One step approach to QA To process the above scenarios where LLM may struggle with the queries that LLM does not answer itself, we can take advantage of external knowledge D, which includes useful information for information, which is recovered from the source of external knowledge D that can be an encyclopedia (like Wikipedia) commensurate with a tendency of documents. Specifically, to obtain such a D from D, it is necessary to have a specific retrieval model, which restores documents based on its importance with the specific query. This process can be formulated as follows: D = retriever (Q; D), where Retriever is a retrieval model, with D ∈ D. here, we can use any unavailability (Robertson et al., 1994; karpukhin et al., 2020).
This LLMS process allows access to external information in D, which can provide the supplementary context to which LLM’s internal knowledge lacks, which can be improved later in accuracy and coincidence of the LLMS of QA.

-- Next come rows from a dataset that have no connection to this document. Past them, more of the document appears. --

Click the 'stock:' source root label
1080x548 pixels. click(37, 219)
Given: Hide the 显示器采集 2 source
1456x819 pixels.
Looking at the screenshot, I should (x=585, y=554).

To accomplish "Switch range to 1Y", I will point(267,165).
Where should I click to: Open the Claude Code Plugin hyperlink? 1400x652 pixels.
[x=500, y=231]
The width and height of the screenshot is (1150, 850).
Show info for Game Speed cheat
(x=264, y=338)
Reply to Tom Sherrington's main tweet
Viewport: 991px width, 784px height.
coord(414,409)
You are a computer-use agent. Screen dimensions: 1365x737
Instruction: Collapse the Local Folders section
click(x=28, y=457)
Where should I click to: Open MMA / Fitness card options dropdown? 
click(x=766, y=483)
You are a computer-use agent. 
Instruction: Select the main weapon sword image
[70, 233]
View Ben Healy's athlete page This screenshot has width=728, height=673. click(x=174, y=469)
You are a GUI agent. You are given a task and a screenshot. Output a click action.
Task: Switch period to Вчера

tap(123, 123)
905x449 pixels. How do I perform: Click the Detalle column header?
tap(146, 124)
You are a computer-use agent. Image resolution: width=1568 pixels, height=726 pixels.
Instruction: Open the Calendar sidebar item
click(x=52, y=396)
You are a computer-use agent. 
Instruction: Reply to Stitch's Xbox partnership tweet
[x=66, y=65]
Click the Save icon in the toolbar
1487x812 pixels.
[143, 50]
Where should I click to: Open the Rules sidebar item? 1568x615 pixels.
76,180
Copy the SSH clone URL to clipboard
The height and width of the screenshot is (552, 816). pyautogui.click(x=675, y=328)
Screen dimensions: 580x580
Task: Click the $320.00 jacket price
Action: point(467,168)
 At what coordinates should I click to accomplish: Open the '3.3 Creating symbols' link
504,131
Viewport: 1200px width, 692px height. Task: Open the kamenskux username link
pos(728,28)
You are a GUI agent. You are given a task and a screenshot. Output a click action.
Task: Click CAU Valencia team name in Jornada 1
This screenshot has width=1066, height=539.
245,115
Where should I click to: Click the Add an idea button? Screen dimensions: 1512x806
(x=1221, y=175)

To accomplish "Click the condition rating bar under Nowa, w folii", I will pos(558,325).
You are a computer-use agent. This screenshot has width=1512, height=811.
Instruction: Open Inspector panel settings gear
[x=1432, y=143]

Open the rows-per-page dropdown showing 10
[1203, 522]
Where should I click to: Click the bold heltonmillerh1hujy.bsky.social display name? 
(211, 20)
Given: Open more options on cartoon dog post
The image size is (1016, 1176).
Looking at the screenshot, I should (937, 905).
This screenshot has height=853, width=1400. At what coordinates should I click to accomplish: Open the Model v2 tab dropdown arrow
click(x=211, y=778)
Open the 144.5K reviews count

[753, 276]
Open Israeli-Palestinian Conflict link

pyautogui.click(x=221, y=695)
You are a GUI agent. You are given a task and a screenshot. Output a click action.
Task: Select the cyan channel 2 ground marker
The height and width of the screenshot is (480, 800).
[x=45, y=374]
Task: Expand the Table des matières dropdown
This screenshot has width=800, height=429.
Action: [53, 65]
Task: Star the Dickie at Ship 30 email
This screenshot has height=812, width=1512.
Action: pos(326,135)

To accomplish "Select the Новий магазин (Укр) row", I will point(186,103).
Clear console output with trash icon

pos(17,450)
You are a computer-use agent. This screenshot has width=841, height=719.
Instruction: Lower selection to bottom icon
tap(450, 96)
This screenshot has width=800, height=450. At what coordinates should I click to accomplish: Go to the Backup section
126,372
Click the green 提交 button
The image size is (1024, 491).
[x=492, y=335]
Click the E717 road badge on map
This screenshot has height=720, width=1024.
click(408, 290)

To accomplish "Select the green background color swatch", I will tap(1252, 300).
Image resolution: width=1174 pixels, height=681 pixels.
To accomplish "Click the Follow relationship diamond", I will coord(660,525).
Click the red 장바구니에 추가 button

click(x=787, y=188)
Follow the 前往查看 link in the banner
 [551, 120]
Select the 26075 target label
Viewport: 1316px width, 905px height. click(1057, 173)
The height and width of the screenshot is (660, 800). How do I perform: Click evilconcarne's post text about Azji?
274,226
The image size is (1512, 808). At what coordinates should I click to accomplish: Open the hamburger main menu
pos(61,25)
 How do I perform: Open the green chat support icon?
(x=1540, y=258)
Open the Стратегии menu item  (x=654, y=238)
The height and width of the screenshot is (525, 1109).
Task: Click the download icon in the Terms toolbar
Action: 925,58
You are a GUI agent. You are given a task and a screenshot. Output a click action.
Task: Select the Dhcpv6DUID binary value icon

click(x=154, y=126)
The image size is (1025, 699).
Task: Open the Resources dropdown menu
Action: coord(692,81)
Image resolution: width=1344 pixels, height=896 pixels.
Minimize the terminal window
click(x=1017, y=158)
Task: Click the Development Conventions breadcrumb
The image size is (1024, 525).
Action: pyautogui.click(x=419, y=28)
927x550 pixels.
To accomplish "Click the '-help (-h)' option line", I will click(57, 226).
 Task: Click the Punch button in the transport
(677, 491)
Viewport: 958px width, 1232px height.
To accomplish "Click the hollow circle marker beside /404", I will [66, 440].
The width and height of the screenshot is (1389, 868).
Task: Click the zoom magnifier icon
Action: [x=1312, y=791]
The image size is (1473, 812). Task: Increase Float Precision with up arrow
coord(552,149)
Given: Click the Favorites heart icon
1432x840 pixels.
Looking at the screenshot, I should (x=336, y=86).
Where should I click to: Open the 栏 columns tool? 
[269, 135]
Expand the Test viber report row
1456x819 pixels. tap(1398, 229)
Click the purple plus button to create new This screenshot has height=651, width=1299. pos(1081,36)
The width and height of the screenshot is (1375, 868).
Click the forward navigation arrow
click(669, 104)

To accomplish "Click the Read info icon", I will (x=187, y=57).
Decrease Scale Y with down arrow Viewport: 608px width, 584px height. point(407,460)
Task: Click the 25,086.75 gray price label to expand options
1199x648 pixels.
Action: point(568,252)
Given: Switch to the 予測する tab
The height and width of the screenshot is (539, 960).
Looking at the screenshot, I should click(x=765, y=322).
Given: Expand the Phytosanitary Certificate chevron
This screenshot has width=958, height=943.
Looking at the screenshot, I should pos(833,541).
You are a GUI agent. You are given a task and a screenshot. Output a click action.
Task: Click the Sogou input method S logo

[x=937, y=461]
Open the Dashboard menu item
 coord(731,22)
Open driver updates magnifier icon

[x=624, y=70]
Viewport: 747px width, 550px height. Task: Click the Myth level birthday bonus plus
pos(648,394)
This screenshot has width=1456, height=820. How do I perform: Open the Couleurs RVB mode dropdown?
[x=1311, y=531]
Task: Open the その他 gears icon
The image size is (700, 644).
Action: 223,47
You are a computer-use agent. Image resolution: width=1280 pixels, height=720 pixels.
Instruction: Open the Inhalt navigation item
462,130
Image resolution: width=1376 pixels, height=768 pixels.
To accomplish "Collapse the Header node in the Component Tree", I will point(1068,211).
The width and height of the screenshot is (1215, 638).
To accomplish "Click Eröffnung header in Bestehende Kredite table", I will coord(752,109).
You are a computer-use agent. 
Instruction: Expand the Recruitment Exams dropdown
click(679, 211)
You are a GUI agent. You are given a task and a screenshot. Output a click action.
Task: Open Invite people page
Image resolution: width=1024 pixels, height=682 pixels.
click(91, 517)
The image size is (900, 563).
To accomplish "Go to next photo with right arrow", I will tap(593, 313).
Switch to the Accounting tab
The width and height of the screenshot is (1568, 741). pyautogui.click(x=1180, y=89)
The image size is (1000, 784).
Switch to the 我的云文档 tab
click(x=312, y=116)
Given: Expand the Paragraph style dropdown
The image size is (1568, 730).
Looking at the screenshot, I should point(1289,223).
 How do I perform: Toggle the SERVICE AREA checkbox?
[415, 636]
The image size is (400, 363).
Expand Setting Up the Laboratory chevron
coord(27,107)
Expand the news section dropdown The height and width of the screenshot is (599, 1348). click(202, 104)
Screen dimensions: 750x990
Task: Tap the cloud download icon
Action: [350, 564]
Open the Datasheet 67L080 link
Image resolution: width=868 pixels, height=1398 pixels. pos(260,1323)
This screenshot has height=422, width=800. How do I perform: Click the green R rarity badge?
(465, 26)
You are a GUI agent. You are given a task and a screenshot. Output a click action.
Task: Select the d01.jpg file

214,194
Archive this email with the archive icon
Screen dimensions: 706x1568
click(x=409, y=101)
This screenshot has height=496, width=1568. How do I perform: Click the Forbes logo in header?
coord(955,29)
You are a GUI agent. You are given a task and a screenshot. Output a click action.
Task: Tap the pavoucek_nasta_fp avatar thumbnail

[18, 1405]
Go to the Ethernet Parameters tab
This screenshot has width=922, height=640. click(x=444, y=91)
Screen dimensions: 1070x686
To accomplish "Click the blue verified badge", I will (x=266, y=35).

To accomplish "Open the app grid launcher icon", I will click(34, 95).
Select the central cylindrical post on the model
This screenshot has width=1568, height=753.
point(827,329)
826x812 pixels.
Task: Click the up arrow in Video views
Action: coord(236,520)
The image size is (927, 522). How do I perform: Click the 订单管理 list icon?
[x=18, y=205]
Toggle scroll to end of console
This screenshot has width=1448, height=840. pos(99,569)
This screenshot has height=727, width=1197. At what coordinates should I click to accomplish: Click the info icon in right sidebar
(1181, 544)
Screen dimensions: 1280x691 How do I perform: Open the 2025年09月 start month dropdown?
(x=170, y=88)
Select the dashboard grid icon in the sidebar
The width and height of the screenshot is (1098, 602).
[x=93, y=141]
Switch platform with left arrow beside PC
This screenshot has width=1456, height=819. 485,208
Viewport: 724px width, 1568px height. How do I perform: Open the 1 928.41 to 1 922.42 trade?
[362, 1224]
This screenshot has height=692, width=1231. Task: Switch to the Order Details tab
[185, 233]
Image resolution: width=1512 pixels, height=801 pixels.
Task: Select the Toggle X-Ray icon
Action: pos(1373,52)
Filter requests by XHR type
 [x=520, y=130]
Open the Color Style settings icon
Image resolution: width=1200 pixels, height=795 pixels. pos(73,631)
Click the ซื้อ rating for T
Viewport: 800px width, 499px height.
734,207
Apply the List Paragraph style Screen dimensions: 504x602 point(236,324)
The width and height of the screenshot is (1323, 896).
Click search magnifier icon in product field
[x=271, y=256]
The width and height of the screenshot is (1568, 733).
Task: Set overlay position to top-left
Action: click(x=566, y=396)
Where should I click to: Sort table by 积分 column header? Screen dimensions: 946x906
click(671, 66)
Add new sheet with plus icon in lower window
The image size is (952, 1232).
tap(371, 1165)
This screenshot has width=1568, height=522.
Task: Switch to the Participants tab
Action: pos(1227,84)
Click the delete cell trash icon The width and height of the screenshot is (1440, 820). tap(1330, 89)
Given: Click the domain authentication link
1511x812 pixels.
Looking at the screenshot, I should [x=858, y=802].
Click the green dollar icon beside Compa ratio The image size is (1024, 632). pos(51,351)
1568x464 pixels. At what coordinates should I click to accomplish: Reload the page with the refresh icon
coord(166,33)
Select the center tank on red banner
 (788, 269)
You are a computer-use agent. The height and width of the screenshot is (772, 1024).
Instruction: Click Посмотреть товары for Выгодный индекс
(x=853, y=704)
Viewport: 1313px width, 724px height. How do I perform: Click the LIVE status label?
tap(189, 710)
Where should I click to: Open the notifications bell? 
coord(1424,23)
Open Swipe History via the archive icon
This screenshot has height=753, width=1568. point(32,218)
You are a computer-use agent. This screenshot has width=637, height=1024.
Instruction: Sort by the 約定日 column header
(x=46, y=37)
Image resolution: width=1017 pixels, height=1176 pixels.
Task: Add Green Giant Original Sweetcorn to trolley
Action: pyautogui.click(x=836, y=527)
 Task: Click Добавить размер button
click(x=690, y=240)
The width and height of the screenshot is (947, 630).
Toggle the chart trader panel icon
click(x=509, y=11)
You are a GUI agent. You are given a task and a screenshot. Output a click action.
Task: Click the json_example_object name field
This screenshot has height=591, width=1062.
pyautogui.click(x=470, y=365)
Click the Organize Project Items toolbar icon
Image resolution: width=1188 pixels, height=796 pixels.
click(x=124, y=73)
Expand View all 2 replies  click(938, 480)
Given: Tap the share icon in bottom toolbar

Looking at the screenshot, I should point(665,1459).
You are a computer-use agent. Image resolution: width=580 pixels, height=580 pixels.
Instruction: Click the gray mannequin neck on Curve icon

Multiple steps for QA Although the above -mentioned approach provides significant improvements to the non -retreat of q, which requires external knowledge, it faces noticeable restrictions, especially when dealing with complex information that requires the synthesis of information from multiple source documents and logic on them. This is where the approach becomes a multi -step and logic approach for Qa is necessary.
[1] It should be noted that LLM and Retriever applications vary according to a different multi -step -steps (Trivedi et al., 2023; Press et al Therefore, the CI context may integrate no, some or all of the previous documents and answers.